Motor oil and gear oil are on two different weighting systems. So a 70w-80 gear oil is roughly equivalent to a 5w-30 motor oil. Look up some specs for a 5w-30 motor oil. The Synchromesh and Redline MTL are very close in viscosity to a 5w-30 motor oil. Some Honda owner's manuals even used to say that 5w-30 motor oil was okay as a temporary replacement for gear oil since it met warm viscosity specs for a 75w-85 gear oil, and had enough additives to get by for a few hundred miles until a real gear oil could be located. 

While Amsoil Synchromesh doesn't list GL-4 specification, it does say good for brass synchros. I know some GL-5 fluids are also compatible with brass. It also doesn't say it's not compatible. So it's a tossup. 

That leaves us with the Redline MTL. That does specify GL-4, and is a 70w-80 gear oil. It's got the specs, it's got the viscosity, I may give it a shot.


----------



## FatKidsCruze (Sep 2, 2011)

Hmmm I never thought about that. But now that you mention it I used AMSOIL synchromesh in my teg, but I had to use a smidgin of my 5w30 motor oil.

I guess I was thinking about keeping the factory warranty for as long as I can.


----------



## sciphi (Aug 26, 2011)

I'm NOT thrilled with shift quality, and a big part of that is the fluid.
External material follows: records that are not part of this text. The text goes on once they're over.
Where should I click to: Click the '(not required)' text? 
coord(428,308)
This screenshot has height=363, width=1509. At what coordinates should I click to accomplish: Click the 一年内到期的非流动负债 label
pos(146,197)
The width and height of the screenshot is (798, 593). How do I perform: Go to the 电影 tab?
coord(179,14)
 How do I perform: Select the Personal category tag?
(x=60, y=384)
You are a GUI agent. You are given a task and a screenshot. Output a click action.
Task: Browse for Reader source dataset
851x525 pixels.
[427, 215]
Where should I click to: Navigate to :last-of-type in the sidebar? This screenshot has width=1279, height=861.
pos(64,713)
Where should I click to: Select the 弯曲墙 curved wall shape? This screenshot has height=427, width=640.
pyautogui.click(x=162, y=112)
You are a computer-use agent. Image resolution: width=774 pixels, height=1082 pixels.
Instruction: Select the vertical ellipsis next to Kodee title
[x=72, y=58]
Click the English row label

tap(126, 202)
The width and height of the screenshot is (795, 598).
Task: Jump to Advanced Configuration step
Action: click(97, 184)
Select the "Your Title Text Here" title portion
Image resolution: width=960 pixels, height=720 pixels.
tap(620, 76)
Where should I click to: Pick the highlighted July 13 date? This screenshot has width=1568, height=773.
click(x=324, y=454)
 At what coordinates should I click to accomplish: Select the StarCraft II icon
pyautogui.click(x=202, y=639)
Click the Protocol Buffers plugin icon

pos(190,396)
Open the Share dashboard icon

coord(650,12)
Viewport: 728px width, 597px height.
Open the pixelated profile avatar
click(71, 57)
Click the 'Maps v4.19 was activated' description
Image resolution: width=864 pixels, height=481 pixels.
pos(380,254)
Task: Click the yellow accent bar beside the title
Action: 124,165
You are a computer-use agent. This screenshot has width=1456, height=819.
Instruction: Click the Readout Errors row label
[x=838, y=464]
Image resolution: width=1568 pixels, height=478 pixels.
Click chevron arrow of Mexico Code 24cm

IMO, Redline makes generally better products than Castrol. Unfortunately, GM has a supplier contract with Castrol for the factory fill. And the FF isn't too great, again IMO. 

I'd also much rather use a superior aftermarket product to prevent a warranty claim in the first place instead of staying OEM and needing a warranty claim. And, with how much driving I'm doing, the car will be out of warranty on miles instead of time. 

This is seeming reminiscent of the wars over which ATF to use in a Honda transmission! Some folks say stick to the thankfully phased out Z1, while others sing the praises of aftermarket full-synthetic ATF's, including Amsoil and Redline. And both camps have valid points worth considering, and lots of experiences to back up their points of view.


----------



## FatKidsCruze (Sep 2, 2011)

I agree with the shift quality with the factory fill, its hit or miss sometimes. I switched over to AMSOIL signature 5w30 in the engine already.


----------



## sciphi (Aug 26, 2011)

FatKidsCruze said:


> I agree with the shift quality with the factory fill, its hit or miss sometimes. I switched over to AMSOIL signature 5w30 in the engine already.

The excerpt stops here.